FIG. 5.

ATMs in epididymal WAT of PfnWT and PfnHet. A: Flow cytometry analysis of SVF (described in detail in research design and methods) included staining with CD45 (leukocytes), CD11b, and F4/80 (ATMs, referred to as Macs) after gating for propidium iodide-negative (live) cells. Subsequently, protein lysates were obtained from ATMs sorted under sterile conditions and analyzed by Western blot (inset). The expected 50% reduction in pfn was observed in ATMs from PfnHet. B: Quantification of the ATM/CD45⁺ ratio demonstrates a statistically significant decrease of ATMs in PfnHet (n = 5). *P < 0.001. C: CLSs (asterisks) were detected in sections from epididymal WAT after staining with anti-F4/80 antibody followed by colorimetric detection (brown).

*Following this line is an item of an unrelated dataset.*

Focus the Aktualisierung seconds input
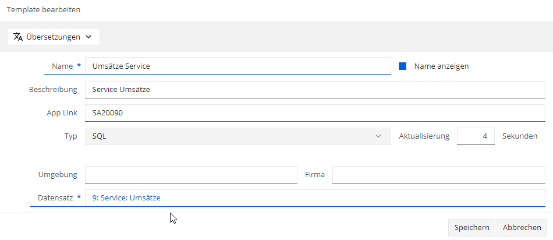coord(476,136)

Sections were counterstained with hematoxylin (blue). The negative control is a consecutive HFD section stained with nonimmune IgG. Scale bar: 25 μm. D: CLS density (per 400 adipocytes) showing a statistically significant decrease in CLS (shown with * in C) in PfnHet-HFD compared with PfnWT-HFD (n = 5). *P < 0.001. E: Mean adipocyte size area was comparable in PfnWT- and PfnHet-HFD for 12 weeks (n = 5). F: Distribution of adipocyte by size category shows similar frequencies for PfnWT and PfnHet.